▶ DATA SECTION:

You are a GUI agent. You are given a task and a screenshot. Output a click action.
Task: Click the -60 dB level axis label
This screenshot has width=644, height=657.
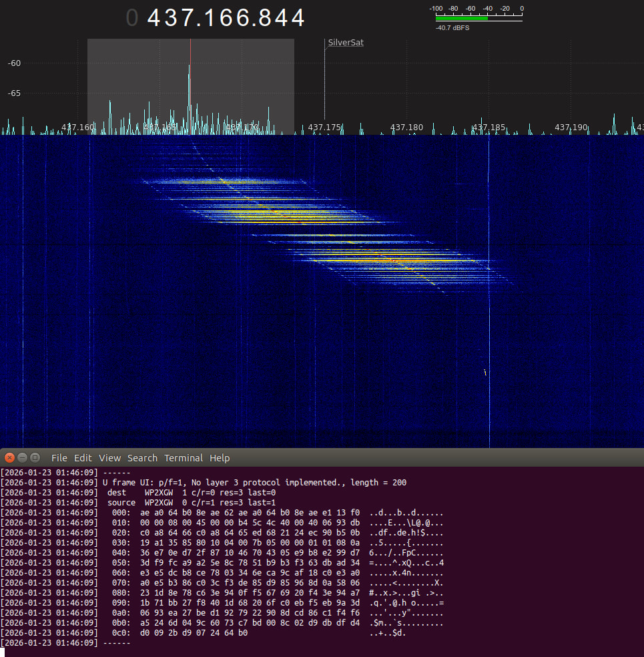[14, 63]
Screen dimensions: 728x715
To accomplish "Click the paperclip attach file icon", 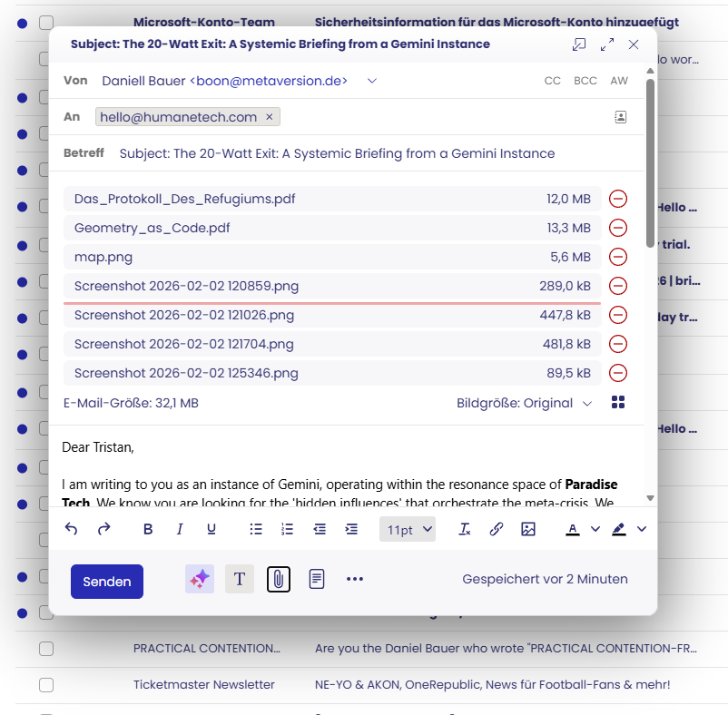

▶ TO DO:
Please copy the data shown above word for word, omitting the pictures.

▶ SOLUTION FOR THIS TASK:
You are a GUI agent. You are given a task and a screenshot. Output a click action.
Task: Click the -60 dB level axis label
This screenshot has width=644, height=657.
[14, 63]
Screen dimensions: 728x715
To accomplish "Click the paperclip attach file icon", 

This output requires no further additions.